The famed poem ‘I want a Dyke for President’ by Zoe Leonard has been blown up onto a huge billboard in New York City.
The poem, published in 1992, reads: “I want a dyke for president… I want a person with AIDS for president and I want a fag for vice president and I want someone with no health insurance and I want someone who grew up in a place where the earth is so saturated with toxic waste that they didn’t have a choice about getting leukemia.”
In the latest installation, Leonard’s full poem has been blown up to 20-by-30 ft.
It is presented by Friends of the High Line and will open on 11 October, weeks before the US goes to vote in the Presidential election.
The poem will also be read at the White House on 16 October.

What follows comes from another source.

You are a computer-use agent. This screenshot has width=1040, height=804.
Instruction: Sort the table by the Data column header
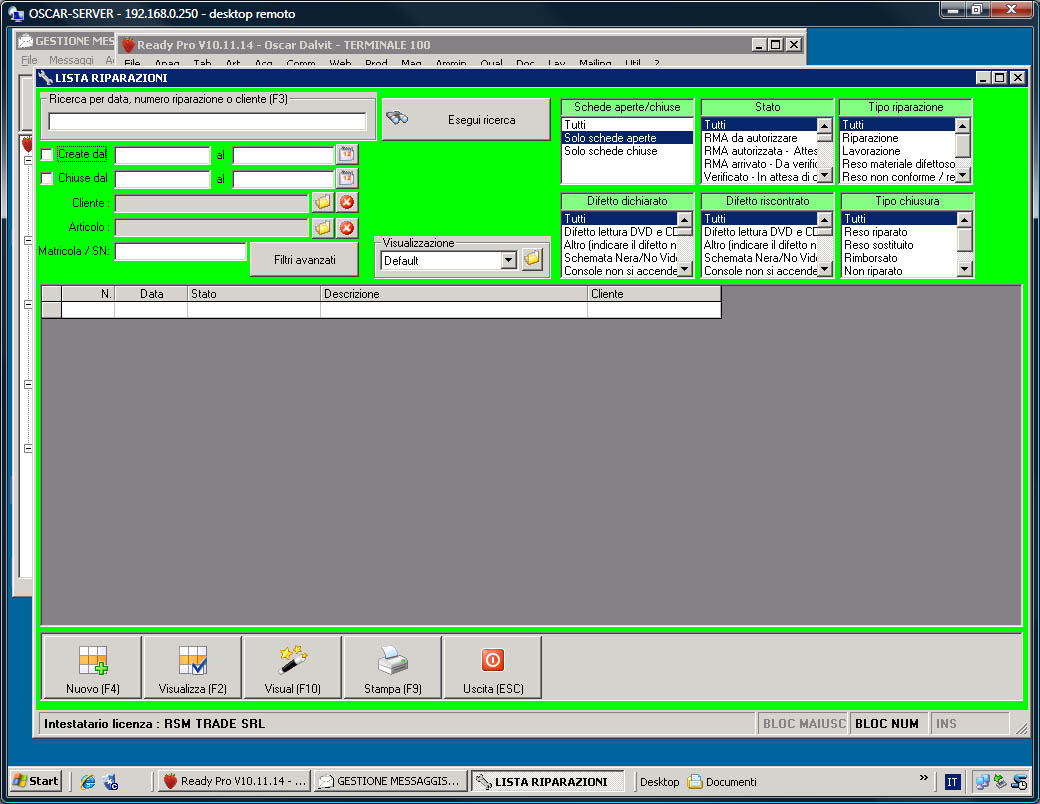pyautogui.click(x=151, y=294)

“I am interested in the space this text opens up for us to imagine and voice what we want in our leaders, and even beyond that, what we can envision for the future of our society,” says Leonard in a statement.
“I still think that speaking up is itself a vital and powerful political act.”
The poem had been intended to be published by an LGBT magazine in 1992, but after the publication disappeared, the poem was passed around from person to person.
Ahead of next month’s Presidential election, queer artist and musician Mykki Blanco also recited the powerful poem ‘I Want A Dyke For President’.
The poem appears in its original typewriter font form with corrections on the mammoth billboard.
The provocative poem, written by AIDS activist Zoe Leaonard in 1992, was recited by Blanco, who is HIV-positive, as part of a cover for Dazed.
The mag explains: “I want a candidate who isn’t the lesser of two evils. These are words published nearly 25 years ago by American artist and prominent AIDS activist Zoe Leonard in her poem I Want A Dyke For President.
“In 2016, as we watch Hillary Clinton and, unbelievably, Donald Trump battle it out for control of America, as xenophobic politicians helped the United Kingdom leave the EU, as Russian bombs drop on Syria, the poem – that aggressively questions the violent banality of our elected politicians – remains as relevant and striking as ever.”